2014年5月31日星期六

PS1 Visit: Animatograph Odins Parsipark



Odins Parsipark is an installation artwork assembled in the 3rd floor of MOMA PS1. It contains pictures, objects, stage, literature, sounds and TV shows etc. Its size about 1.000x1.000x400 cm, also called multimedia installation.

  What struck me about this piece was not about its various use of objects, but the sentiment it creates with its surroundings and sounds.

  Firstly, walking in the door of Odins’ Parsipark faces the other door which cannot be opened. A wall in front of you with unorganized images, characters, lines and drawings. But the room is too dim to let me figure out what is on the wall. After giving up of trying to interpret, and turn to the other side of the wall, it contains a plain, flat, nothing but few lamps on the floor, lightening up the place. This was where my mind made a shape turn. From a complicated map of lives, history, etc. to purely nothing. As if it wants your mind to rest after a wind blow. And prepare for a thunderstorm. Of course, I did not know what was coming after.
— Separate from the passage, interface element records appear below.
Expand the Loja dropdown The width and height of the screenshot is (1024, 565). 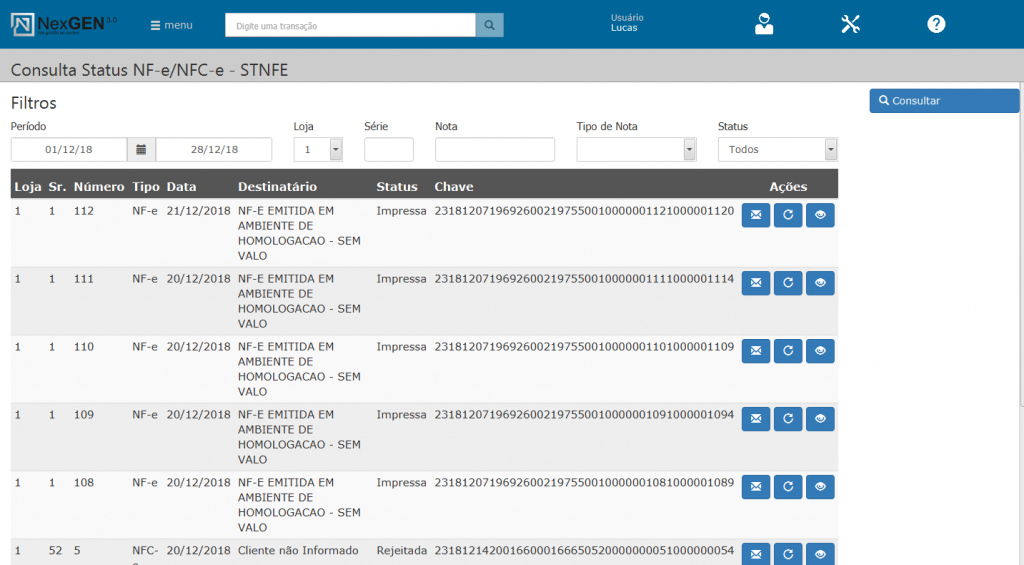click(335, 150)
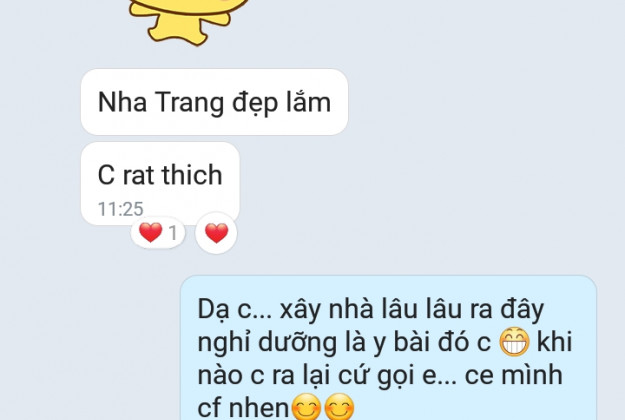Select the "C rat thich" message bubble
This screenshot has width=625, height=420.
[160, 183]
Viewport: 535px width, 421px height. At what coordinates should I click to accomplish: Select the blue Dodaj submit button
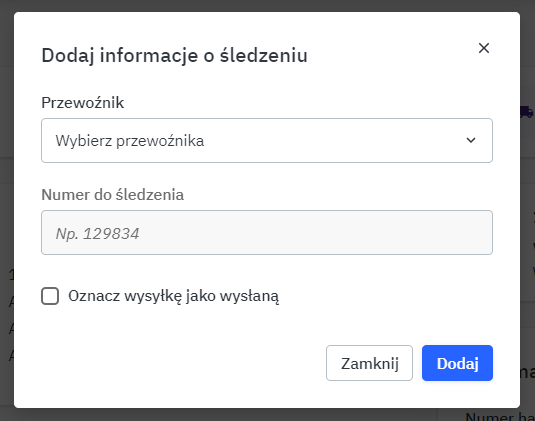pyautogui.click(x=457, y=363)
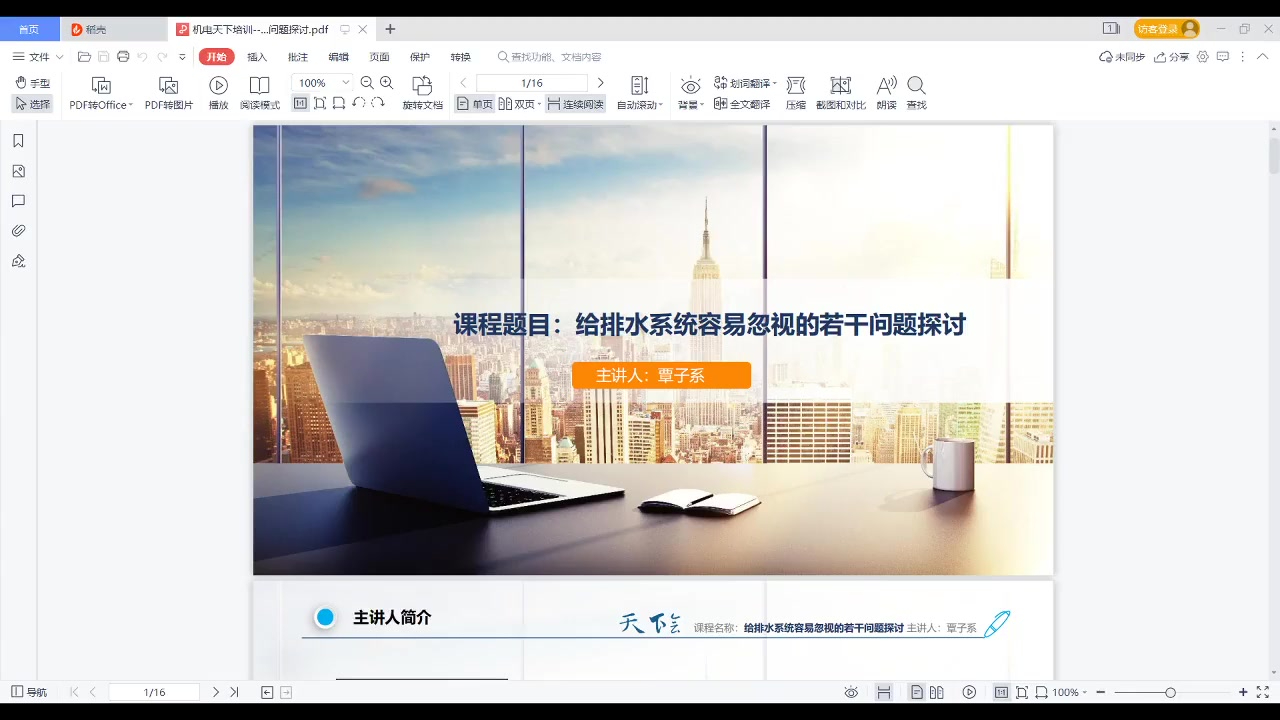The image size is (1280, 720).
Task: Toggle 连续阅读 continuous reading mode
Action: [575, 104]
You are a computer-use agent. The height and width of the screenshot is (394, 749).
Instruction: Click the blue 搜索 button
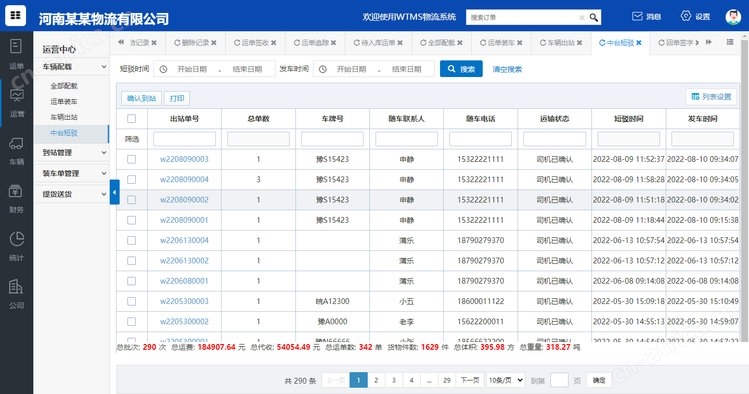point(461,69)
  Turn to the last side of the room. There is a huge cage with a revolving stage inside. Some TV sets give the room a better brightness. Pictures hanging on the wall, and several military airplane cabin parts and stairs put together on the slowly revolving stage. It is madness, and chaos. If there was a time machine, this is the one you would not wish to take. Inside its cabin, contains sexual context and topics such as German history, Nazis, Hitler. And definitely the sense of irony.
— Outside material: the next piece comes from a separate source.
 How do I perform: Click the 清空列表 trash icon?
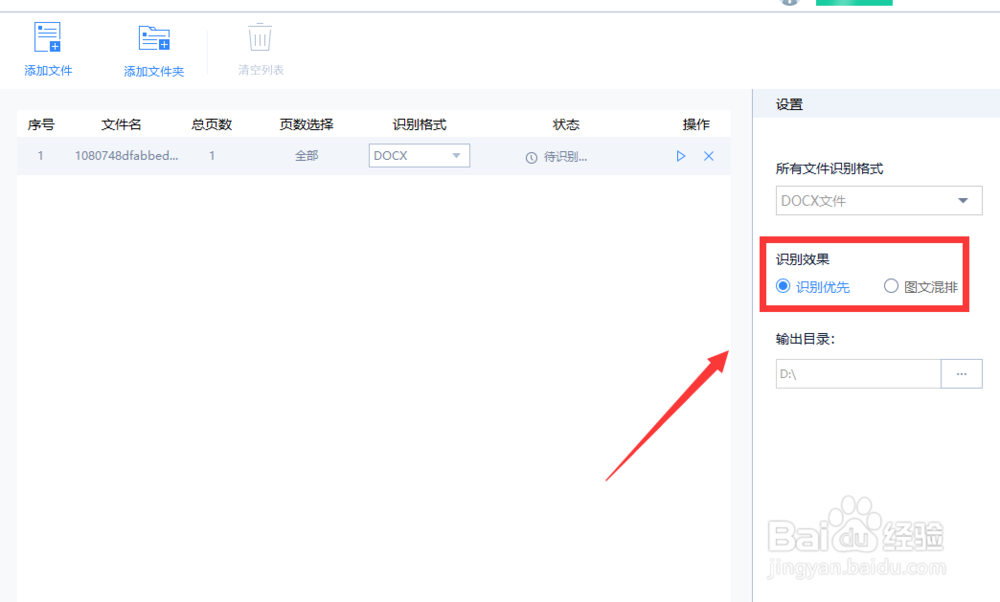(x=259, y=36)
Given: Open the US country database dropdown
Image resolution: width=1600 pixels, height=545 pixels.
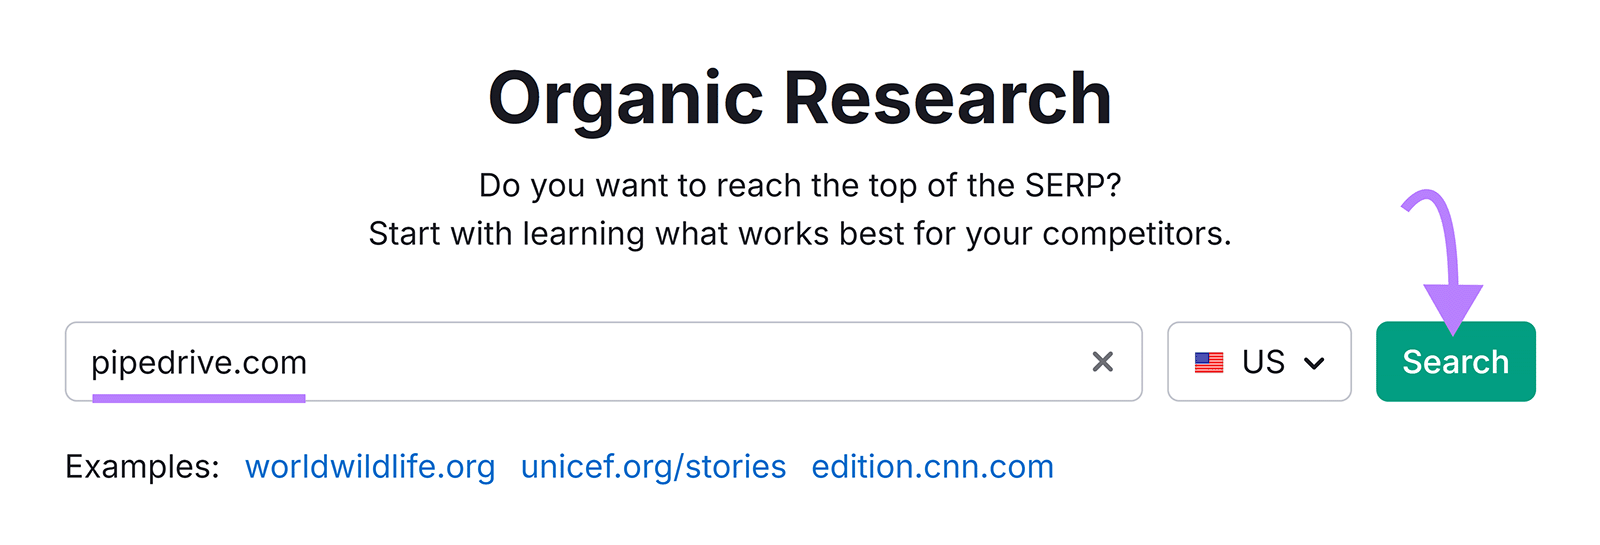Looking at the screenshot, I should [1258, 362].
  The artist, in my opinion, is trying to use a dark, negative tone of color and sound sending a message that our world has always been a filthy place. He also trying to say that people looked for brightness under lights, but ended up on a stage of cruelness infinitely. The spinning stage makes us wonder if we had ever gotten out of this circle before, or if we ever will. And it is a disturbing thought to have in mind.